这里使用 3 台服务器作为例子，IP 分别为 192.168.1.1、192.168.1.2、192.168.1.3，修改下述脚本文件的 IP 地址，并拷贝到 3 台服务器上分别执行即可完成安装。

#!/bin/bash

# Modify the link if you want to download other version

KAFKA_DOWNLOAD_URL="https://dlcdn.apache.org/kafka/3.1.0/kafka_2.13-3.1.0.tgz"

# Please use your own server ip

SERVERS=("192.168.1.1" "192.168.1.2" "192.168.1.3")

ID=0

MECHINE_IP=$(hostname -i)

echo "Mechine IP: "${MECHINE_IP}

LENGTH=${#SERVERS[@]}

for (( i=0; i<${LENGTH}; i++ ));

do

    if [ "${SERVERS[$i]}" = "${MECHINE_IP}" ]; then

        ID=$((i+1))

    fi

done

echo "ID: "${ID}

if [ "${ID}" -eq "0" ]; then

  echo "Mechine IP is not matched to server list"

  exit 1

fi

ZOOKEEPER_CONNECT=$(printf ",%s:2181" "${SERVERS[@]}")

ZOOKEEPER_CONNECT=${ZOOKEEPER_CONNECT:1}

echo "Zookeeper Connect: "${ZOOKEEPER_CONNECT}

echo "---------- Update yum ----------"

yum update -y

yum install -y wget

echo "---------- Install java ----------"

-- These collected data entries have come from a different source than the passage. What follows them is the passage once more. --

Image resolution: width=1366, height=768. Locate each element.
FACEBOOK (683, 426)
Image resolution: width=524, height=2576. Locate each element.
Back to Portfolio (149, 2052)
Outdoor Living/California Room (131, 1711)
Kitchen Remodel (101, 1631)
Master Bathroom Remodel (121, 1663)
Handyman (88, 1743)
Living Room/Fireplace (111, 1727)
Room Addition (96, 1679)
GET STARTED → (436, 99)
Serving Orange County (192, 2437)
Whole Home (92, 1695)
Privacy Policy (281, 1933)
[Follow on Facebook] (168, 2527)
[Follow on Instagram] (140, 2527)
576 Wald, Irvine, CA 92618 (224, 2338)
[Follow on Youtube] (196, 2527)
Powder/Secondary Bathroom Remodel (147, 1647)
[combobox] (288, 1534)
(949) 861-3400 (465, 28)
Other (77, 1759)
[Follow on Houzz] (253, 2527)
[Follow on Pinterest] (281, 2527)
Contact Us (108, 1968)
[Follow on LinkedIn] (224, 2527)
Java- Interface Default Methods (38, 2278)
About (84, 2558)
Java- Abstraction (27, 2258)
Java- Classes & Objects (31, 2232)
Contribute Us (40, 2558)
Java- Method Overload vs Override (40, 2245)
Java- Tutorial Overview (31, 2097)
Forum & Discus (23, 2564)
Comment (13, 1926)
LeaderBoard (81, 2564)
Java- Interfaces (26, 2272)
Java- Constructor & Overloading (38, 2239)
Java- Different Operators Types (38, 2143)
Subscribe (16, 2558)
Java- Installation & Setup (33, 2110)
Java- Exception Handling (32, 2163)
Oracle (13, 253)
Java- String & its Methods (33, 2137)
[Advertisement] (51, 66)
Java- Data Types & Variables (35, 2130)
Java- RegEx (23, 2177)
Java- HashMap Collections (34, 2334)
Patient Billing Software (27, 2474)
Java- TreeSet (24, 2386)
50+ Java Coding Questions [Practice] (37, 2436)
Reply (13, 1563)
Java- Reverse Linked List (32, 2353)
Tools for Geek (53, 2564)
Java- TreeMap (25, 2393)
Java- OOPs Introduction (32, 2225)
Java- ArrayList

yum -y install java-1.8.0-openjdk

java -version

echo "---------- Create kafka user & group ----------"

groupadd -r kafka

useradd -g kafka -r kafka -s /bin/false

echo "---------- Download kafka ----------"

cd /opt

wget ${KAFKA_DOWNLOAD_URL} -O kafka.tgz

mkdir -p kafka

tar -xzf kafka.tgz -C kafka --strip-components=1

chown -R kafka:kafka /opt/kafka

echo "---------- Install and start zookeeper ----------"

mkdir -p /data/zookeeper

chown -R kafka:kafka /data/zookeeper

echo "${ID}" > /data/zookeeper/myid

# zookeeper config

# https://zookeeper.apache.org/doc/r3.1.2/zookeeperAdmin.html#sc_configuration

cat <<EOF > /opt/kafka/config/zookeeper-cluster.properties

# the directory where the snapshot is stored.

dataDir=/data/zookeeper

# the port at which the clients will connect

clientPort=2181

# setting number of connections to unlimited

maxClientCnxns=0

# keeps a heartbeat of zookeeper in milliseconds

tickTime=2000

# time for initial synchronization

initLimit=10

# how many ticks can pass before timeout

syncLimit=5

# define servers ip and internal ports to zookeeper

EOF

for (( i=0; i<${LENGTH}; i++ ));

do

    INDEX=$((i+1))

    echo "server.${INDEX}=${SERVERS[$i]}:2888:3888" >> /opt/kafka/config/zookeeper-cluster.properties

done

# zookeeper.service

cat <<EOF > /usr/lib/systemd/system/zookeeper.service

[Unit]

Description=Apache Zookeeper server (Kafka)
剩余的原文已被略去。